Monday August 01, 2016 10:13

(Kitco News) - Although Europe’s Brexit “hangover” seems to be over, with markets having stabilized somewhat since the initial shock, one famed economist is not convinced the region is in the green just yet.

“[T]he risk of European and global volatility may have been only briefly postponed,” noted Nouriel Roubini in his latest Project Syndicate post.

“Leaving aside other global risks (including a slowdown in already-mediocre U.S. growth, more fear of a Chinese hard landing, weakness in oil and commodity prices, and fragilities in key emerging markets), there is plenty of reason to worry about Europe and the eurozone.”

The Brexit shock moved markets significantly, as gold saw its biggest daily jump since the financial crisis while the British pound plunged to 30-year lows; however, as Roubini pointed out, the market turmoil only lasted about a week and didn’t necessarily affect investors outside of the U.K. and Europe.

“The shock was regional rather than global, with the market impact concentrated in the United Kingdom and Europe, and the volatility lasted only about a week, compared to previous two severe risk-off episodes, which lasted about two months and led to a sharp correction in U.S. and global equity prices,” he said.

Given that the U.K. accounts for just 3% of global gross domestic product, the market impact was limited; however, the spillover effects of Brexit on Europe could be far greater, according to Roubini.

“[A]n ugly divorce may also lead Scotland and Northern Ireland to leave the U.K. In that scenario, Catalonia may also push for independence from Spain. And without the U.K., Denmark and Sweden, which aren’t planning to join the eurozone, may fear that they will become second-class members of the EU, thus leading them to consider leaving as well,” he said.

Another country that may choose to leave is Italy, which Roubini said is “too big to fail” given that it is the EU’s third-largest member and has €2 trillion ($2.2 trillion) of public debt (135% of GDP).

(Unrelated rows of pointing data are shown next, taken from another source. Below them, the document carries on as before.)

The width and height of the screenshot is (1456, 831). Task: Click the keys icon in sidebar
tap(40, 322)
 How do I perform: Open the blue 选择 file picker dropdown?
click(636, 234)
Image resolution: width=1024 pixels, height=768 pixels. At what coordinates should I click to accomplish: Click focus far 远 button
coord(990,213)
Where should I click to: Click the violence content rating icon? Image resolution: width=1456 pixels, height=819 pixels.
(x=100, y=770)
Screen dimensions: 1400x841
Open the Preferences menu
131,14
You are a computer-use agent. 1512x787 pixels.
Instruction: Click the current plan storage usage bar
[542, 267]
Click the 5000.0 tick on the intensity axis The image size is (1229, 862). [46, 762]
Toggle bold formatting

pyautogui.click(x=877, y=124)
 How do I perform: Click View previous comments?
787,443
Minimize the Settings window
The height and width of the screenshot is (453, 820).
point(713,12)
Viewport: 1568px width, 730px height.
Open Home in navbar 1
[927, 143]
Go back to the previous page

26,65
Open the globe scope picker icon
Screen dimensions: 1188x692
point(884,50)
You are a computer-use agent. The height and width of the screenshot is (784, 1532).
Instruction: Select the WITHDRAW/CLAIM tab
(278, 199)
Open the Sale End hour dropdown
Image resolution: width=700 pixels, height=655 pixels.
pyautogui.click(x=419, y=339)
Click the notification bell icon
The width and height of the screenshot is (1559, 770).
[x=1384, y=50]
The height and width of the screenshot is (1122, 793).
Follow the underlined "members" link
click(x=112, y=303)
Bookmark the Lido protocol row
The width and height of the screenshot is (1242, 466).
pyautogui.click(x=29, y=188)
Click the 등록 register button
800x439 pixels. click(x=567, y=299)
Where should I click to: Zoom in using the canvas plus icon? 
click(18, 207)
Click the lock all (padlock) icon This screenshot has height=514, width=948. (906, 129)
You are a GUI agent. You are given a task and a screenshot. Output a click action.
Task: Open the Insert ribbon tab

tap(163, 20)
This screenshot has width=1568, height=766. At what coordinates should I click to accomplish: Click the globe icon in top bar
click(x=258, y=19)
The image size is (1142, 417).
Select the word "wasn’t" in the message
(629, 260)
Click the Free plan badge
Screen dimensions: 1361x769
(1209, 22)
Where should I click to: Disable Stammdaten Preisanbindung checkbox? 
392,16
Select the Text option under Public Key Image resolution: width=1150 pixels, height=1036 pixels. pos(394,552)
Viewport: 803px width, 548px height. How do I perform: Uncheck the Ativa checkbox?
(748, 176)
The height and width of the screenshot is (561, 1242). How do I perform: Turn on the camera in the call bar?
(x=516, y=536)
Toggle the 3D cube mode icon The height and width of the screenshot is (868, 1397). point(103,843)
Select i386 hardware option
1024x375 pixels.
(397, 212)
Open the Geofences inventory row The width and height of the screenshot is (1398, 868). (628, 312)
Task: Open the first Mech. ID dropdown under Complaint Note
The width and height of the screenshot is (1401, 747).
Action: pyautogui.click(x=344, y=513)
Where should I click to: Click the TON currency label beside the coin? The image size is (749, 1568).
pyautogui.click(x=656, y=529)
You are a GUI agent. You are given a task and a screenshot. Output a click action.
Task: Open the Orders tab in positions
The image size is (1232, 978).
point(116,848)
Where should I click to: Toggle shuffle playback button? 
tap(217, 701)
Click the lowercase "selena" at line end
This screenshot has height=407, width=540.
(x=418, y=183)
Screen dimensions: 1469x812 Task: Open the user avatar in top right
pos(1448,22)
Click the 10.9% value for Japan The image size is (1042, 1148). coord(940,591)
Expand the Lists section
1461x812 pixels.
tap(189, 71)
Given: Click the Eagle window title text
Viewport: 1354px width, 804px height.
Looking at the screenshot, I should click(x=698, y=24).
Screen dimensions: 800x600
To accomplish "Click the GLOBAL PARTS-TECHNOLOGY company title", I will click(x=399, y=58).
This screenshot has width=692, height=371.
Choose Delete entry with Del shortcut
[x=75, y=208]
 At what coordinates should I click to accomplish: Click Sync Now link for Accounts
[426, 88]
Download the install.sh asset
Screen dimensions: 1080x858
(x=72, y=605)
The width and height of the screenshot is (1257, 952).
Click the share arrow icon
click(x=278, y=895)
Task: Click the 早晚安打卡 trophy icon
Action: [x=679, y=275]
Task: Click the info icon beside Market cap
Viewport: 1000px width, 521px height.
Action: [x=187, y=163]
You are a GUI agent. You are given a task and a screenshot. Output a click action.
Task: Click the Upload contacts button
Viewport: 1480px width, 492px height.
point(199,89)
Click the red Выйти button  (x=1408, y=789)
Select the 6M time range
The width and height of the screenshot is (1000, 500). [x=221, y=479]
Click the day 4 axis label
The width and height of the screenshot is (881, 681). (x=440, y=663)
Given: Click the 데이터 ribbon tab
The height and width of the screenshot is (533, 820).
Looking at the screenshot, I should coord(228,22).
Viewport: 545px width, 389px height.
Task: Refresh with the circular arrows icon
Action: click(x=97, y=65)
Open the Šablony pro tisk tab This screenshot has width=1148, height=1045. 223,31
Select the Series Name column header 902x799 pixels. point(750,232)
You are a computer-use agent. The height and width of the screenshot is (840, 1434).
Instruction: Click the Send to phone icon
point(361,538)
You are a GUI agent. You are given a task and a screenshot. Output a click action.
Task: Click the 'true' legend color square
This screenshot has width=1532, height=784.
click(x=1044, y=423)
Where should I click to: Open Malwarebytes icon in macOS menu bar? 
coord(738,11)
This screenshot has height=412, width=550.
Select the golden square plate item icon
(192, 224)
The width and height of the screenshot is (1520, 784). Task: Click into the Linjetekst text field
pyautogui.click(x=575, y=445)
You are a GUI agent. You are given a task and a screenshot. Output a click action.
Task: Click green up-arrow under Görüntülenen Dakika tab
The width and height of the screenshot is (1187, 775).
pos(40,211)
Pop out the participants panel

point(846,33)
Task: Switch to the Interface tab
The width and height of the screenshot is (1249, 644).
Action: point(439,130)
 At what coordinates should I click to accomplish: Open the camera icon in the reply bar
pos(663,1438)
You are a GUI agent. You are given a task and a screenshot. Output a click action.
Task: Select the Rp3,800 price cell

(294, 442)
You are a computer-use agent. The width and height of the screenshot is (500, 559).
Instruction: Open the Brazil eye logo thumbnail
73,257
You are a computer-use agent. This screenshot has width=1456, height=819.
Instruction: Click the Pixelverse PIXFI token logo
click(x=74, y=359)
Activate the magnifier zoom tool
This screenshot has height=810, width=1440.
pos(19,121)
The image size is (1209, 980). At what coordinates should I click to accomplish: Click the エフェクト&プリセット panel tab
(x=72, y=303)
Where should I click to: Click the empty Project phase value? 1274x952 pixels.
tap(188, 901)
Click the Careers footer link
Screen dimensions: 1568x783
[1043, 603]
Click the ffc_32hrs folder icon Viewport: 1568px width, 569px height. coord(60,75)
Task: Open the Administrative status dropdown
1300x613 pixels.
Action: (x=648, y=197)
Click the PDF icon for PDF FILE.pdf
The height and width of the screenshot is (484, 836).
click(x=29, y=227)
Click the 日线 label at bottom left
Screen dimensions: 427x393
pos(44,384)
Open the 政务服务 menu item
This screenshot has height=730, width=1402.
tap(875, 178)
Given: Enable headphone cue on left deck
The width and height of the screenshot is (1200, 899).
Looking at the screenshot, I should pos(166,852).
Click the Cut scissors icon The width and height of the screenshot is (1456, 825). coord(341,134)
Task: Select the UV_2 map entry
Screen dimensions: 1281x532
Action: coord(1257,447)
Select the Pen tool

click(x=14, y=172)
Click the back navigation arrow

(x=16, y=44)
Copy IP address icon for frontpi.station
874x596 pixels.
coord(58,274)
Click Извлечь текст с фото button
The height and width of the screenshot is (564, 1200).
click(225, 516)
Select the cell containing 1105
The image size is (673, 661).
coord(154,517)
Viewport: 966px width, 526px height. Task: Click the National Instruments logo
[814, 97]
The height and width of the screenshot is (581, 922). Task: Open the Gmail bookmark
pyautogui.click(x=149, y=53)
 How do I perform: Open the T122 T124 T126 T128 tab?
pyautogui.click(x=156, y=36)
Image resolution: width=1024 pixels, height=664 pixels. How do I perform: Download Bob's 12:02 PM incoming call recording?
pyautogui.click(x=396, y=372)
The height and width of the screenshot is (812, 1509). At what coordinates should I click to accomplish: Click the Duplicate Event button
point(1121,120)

No EU program can back up that debt, he said, not to mention the country’s already shaky politics, anemic growth and failing banking system.
However, Roubini noted that it is unlikely for the EU to disintegrate suddenly.

“But finding ways to integrate that are democratic and politically acceptable is imperative. Muddling through has resulted in an unstable equilibrium that will make disintegration of the EU and the eurozone inevitable. Given the many risks Europe faces, a new vision is needed now.”